Tory donor Lycamobile mired in tax disputes


Lycamobile was described as the "biggest corporate donor to the Conservative party" in 2018. (Photo: Edward Hands)
Lycamobile was described as the "biggest corporate donor to the Conservative party" in 2018. (Photo: Edward Hands)

Lycamobile, which has been a major Tory donor, is mired in three disputes with British tax authorities over unpaid dues.

The disputes related to corporation tax, VAT, PAYE and national insurance are spread over the past eight years, says a report in The Guardian.

Recently, HMRC issued an official demand under anti-tax avoidance laws in one case, while another one related to VAT has been referred to a tribunal.
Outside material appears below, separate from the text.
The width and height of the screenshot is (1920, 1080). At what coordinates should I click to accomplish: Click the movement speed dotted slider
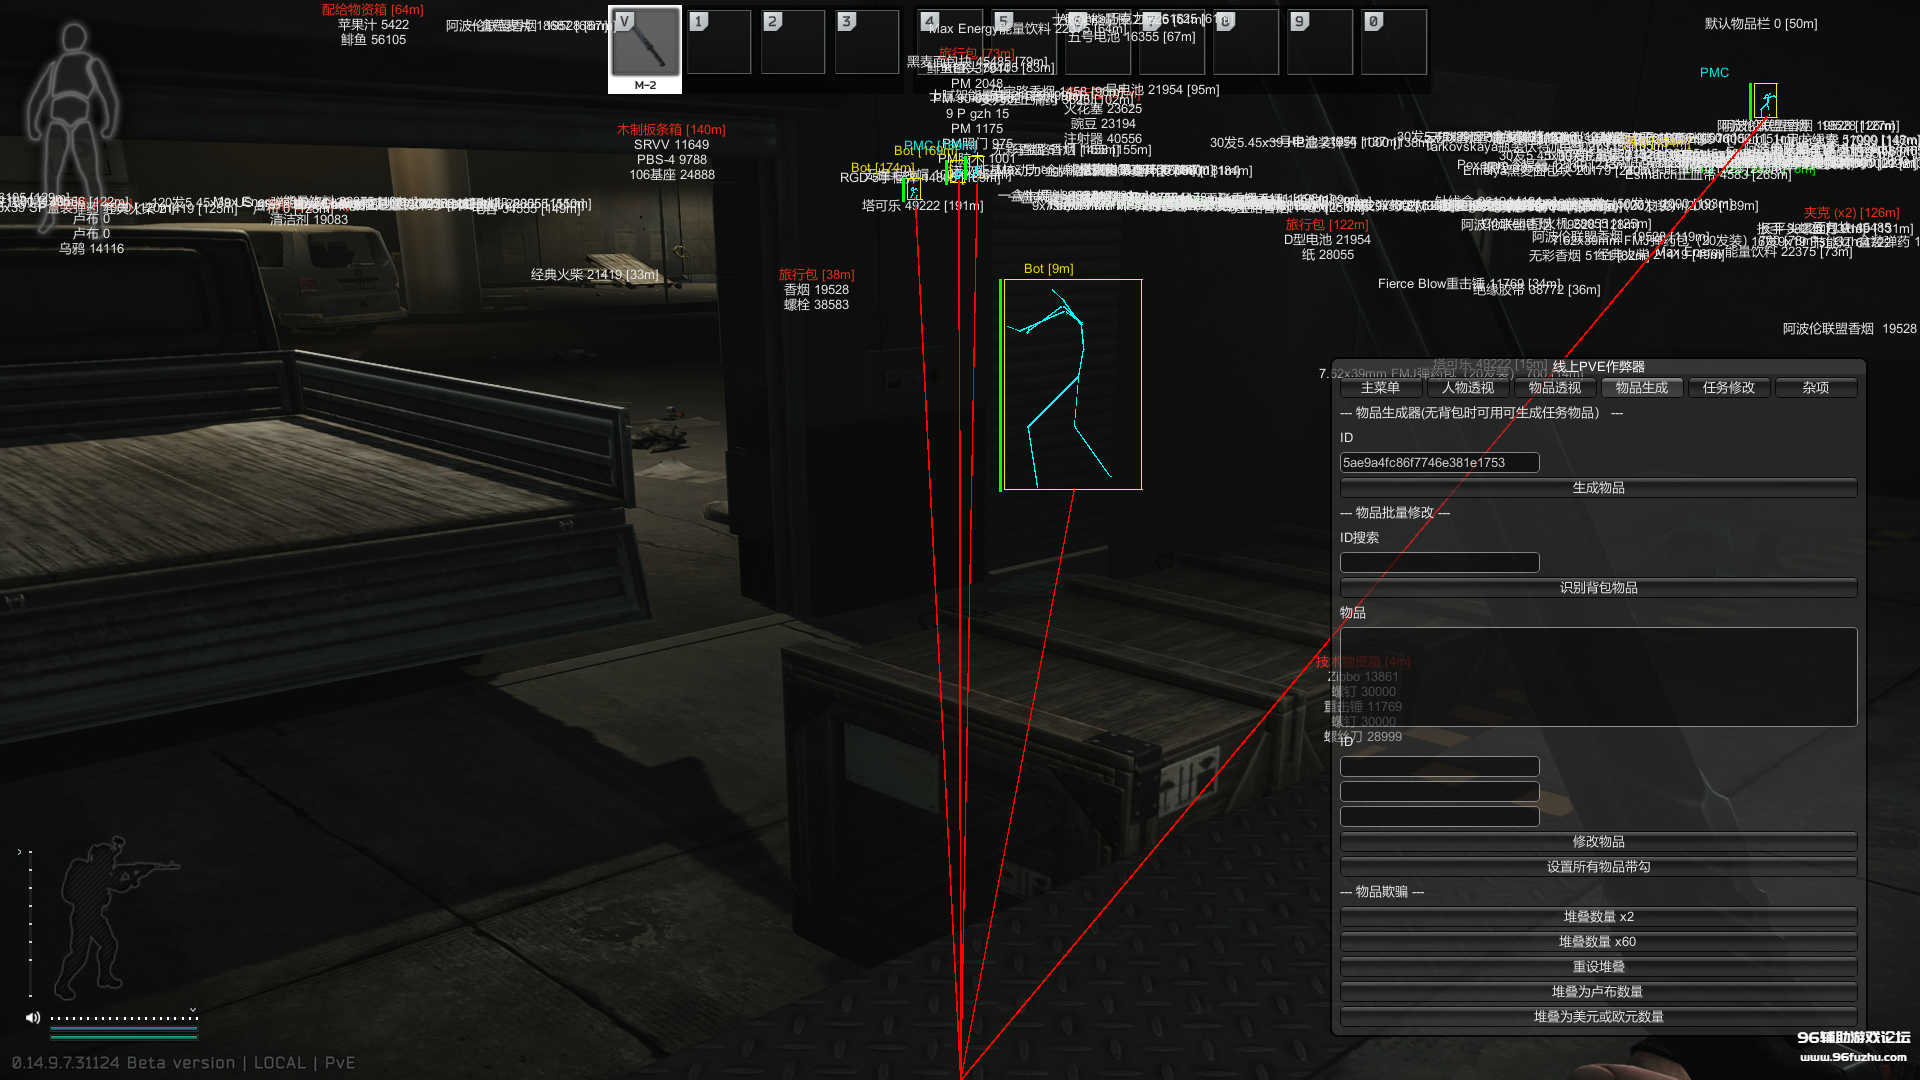coord(124,1018)
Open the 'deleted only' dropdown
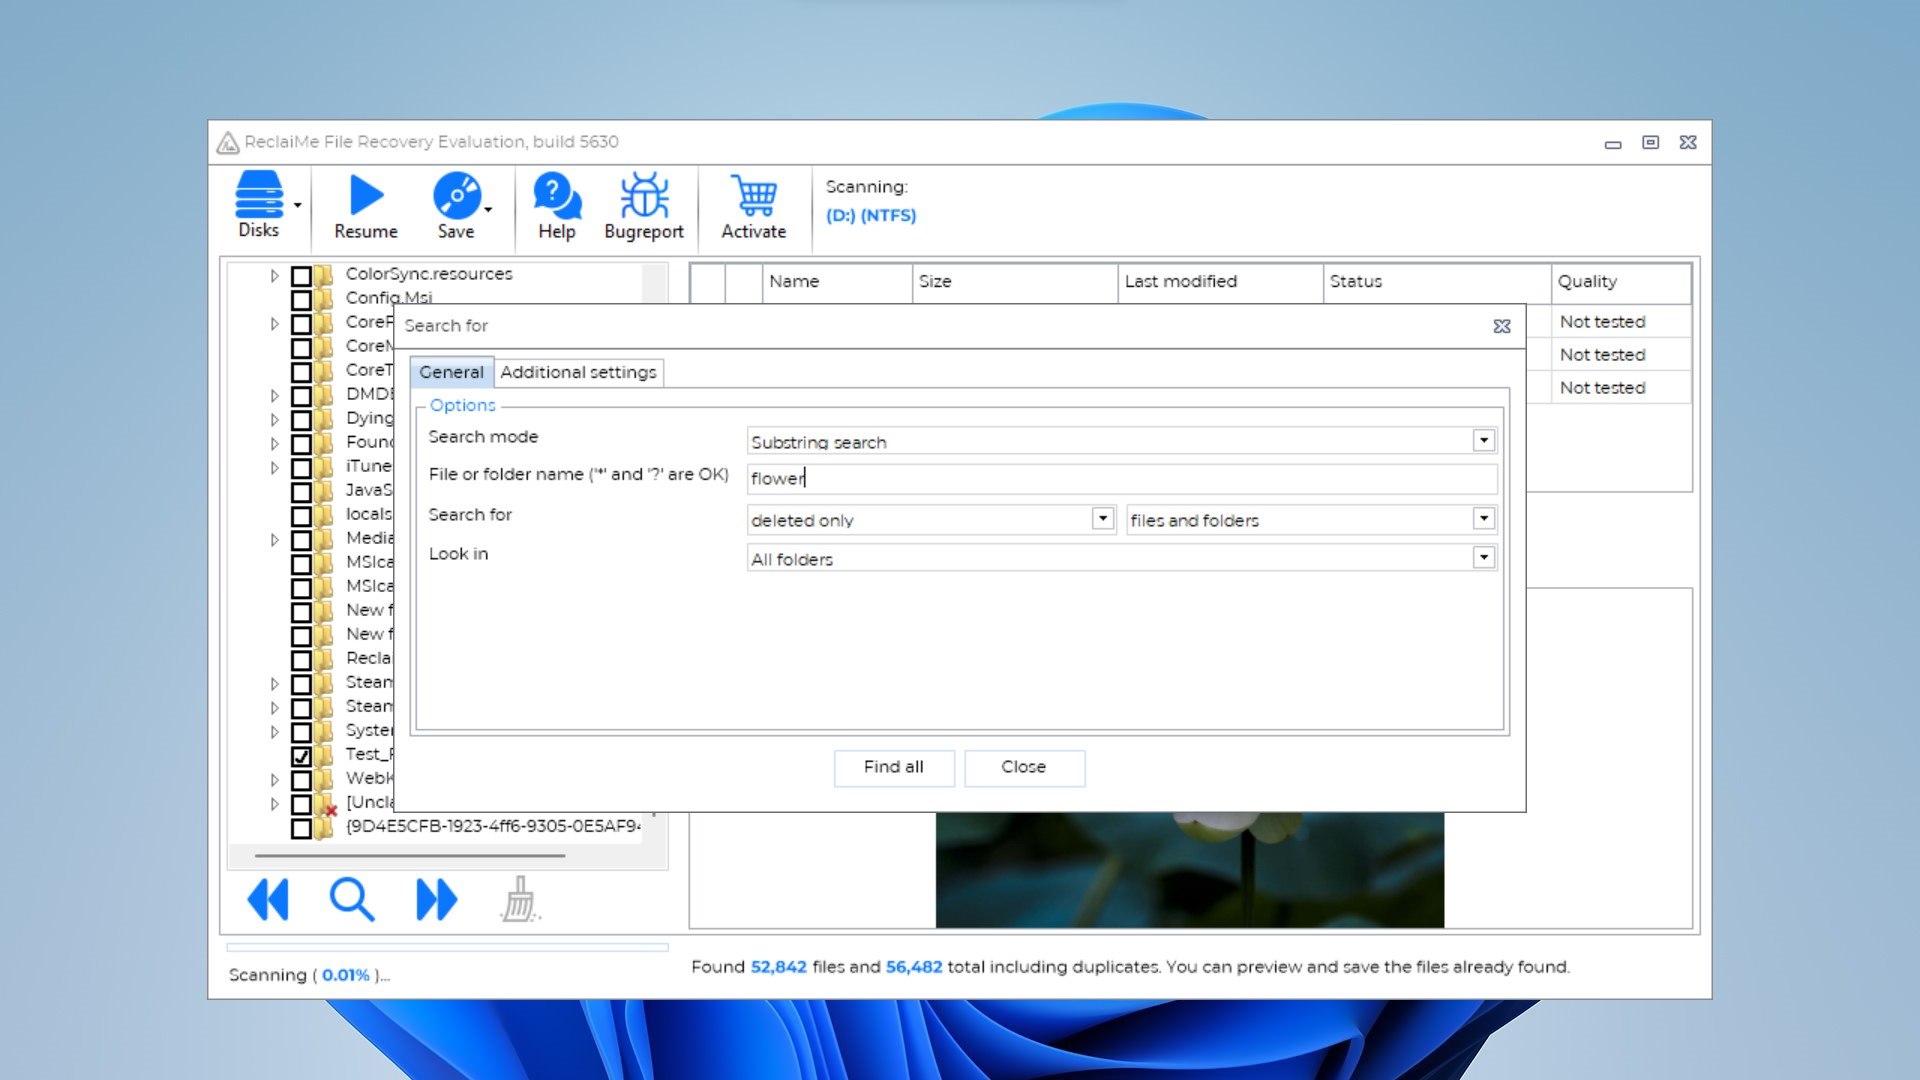Screen dimensions: 1920x1080 pyautogui.click(x=1102, y=519)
The VAT dues alone amounted to £60 million, said the report. But the overall figure Lycamobile would have to pay if it loses the disputes is not clear, as HMRC does not comment on tax issues of individuals or companies and the telecom has not divulged details of its internal assessment.
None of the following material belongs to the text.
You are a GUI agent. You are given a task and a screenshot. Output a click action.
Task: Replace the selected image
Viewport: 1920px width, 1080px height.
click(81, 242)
Lycamobile maintains that it does not owe the taxes demanded by HMRC and “was is in discussions with the department”.

Incidentally, a fourth dispute over a £8 million bill was recently been resolved, after HMRC slapped a notice on the company.

Lycamobile, which was founded by Allirajah Subaskaran in 2006, has had a sound association with the Tories. The telecom giant had donated £2.1 million to the Conservative Party between 2011 and 2016, and supported Boris Johnson’s bid to be re-elected as mayor of London, says the report.

The campaign used the company’s Canary Wharf offices at least five times for tele-canvassing purposes. Lycamobile also sponsored Johnson’s Diwali bash at Trafalgar Square after his re-election as mayor in 2012.

In the same year, The Guardian had revealed that Lycamobile had not paid corporation tax for three years. It had flouted norms of publishing annual accounts on time and risked being struck off the UK’s business register.

In 2016, the company’s internal auditors conceded that its “complex web” of domestic and offshore operations was “so opaque” that they could not account for assets worth £134 million, the report points out.

In 2018, the HMRC was accused of refusing to assist French sleuths probing suspected money laundering by Lycamobile. A news series exposed a confidential email sent by HMRC, which had noted that the company was, at that time, “the biggest corporate donor to the Conservative party led by Prime Minister Theresa May and donated 1.25bn euros to the Prince Charles Trust in 2015”.

Subsequently, HMRC said the email was “regrettable”, but insisted that the organisation was “never influenced by political considerations”.

“After the French request was rejected, HMRC continued to liaise with the French authorities to explain the statutory requirements for a UK search warrant, and offered to meet the French judge face to face to explain those requirements,” said an HMRC statement.

Notably, in 2016, French investigators had raided Lycamobile’s Paris headquarters and arrested 19 executives.